Raccontaci come ti sei preparato per interpretare Matteo…

«All'inizio era la creazione di un fantasma, per cui ho cercato di ragionare innanzitutto sull'aspetto proprio “zoologico” di un animale recluso. Diciamo che la vita che faccio quando vado in tournée mi ha potuto avvicinare a questa idea di albergo perenne. Il nostro lavoro è sostituirci un po’ all’esperienza da interpretare: se devo fare il falegname cerco di lavorare il legno. Matteo rimanda un po’ a personaggi shakespeariani, ma forse non a caso li cito perché questa idea della fame di potere, dell'ambizione è un tema forte proprio della produzione shakespeariana. Lui è una specie di narciso patologico ossessionato dal fatto che nessuno è alla sua altezza. E con questa distanza che lo separa dal poter risolvere le cose, è convinto che vada tutto male e vive in una lamentela perenne. Il film è una storia che serpeggia tra imprenditoria pulita, imprenditoria sotterranea e istituzioni, quindi è la storia del nostro Paese, non è la storia del mafioso, è una giostra di persone, di esseri umani, di personaggi che cercano ciascuno il proprio profitto alle spese di qualcun altro».

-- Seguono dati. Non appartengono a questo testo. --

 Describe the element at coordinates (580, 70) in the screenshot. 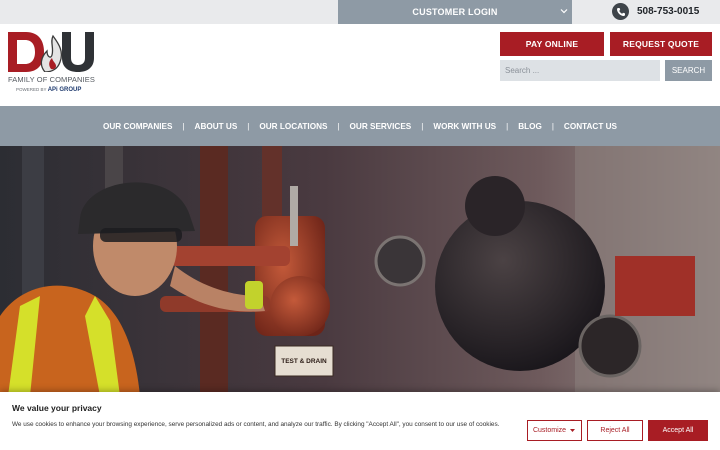

I see `search-input` at that location.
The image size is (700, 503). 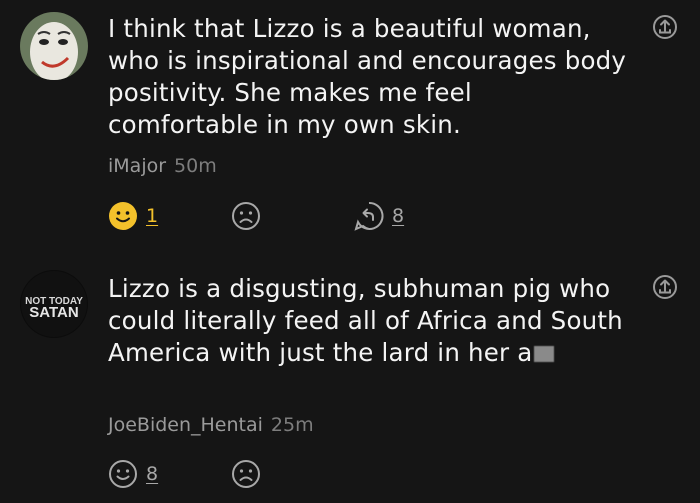 I want to click on author-name: iMajor, so click(x=137, y=166).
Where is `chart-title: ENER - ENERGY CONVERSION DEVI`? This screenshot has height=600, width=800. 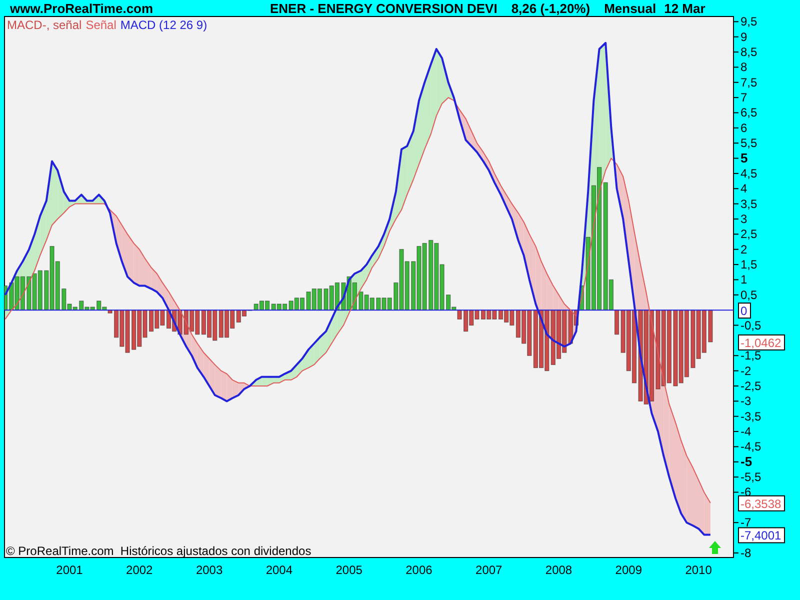 chart-title: ENER - ENERGY CONVERSION DEVI is located at coordinates (384, 8).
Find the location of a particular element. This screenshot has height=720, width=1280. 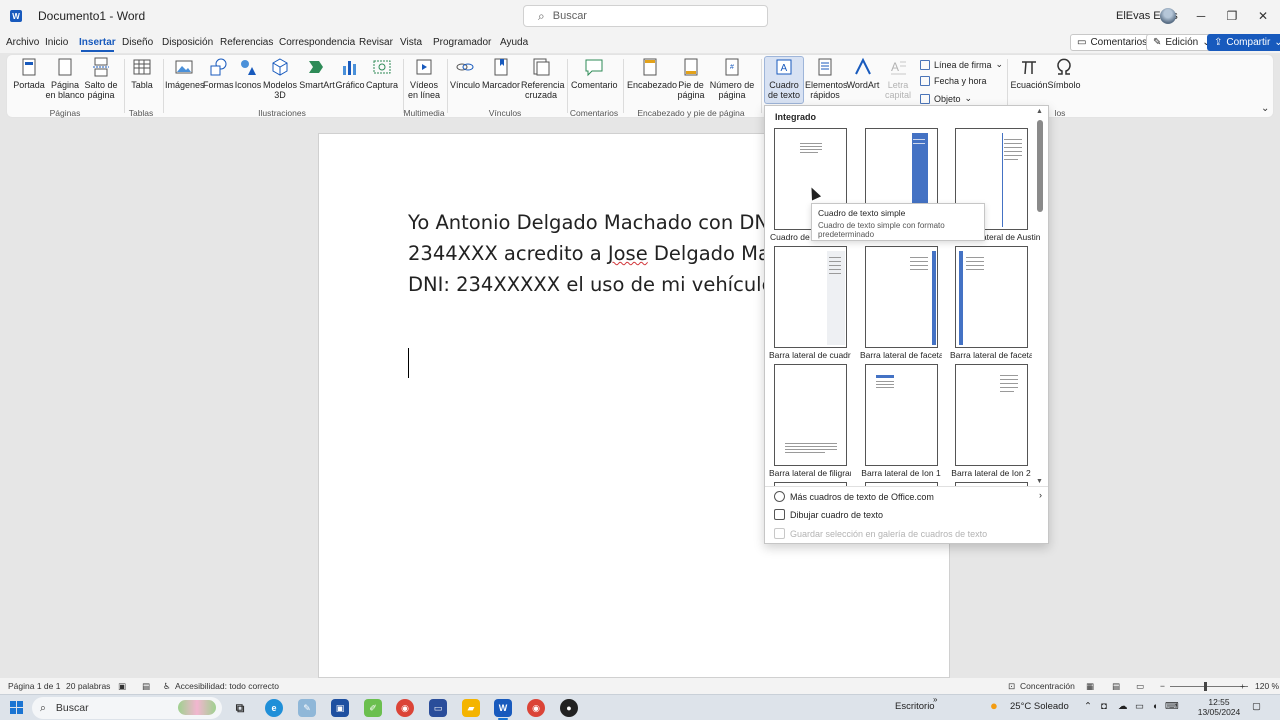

Oggi Elio Germano e Antonio Piazza saranno a Milazzo e a Messina per dialogare col pubblico: appuntamento a Milazzo alle 18.30 al multisala The Screen Cinemas; a Messina alle 20.15 alla Multisala Apollo e alle 21.15 al The Screen Cinemas di Tremestieri. La pellicola uscirà nelle sale di tutta Italia giovedì ed è prodotta da Indigo Film con Rai Cinema.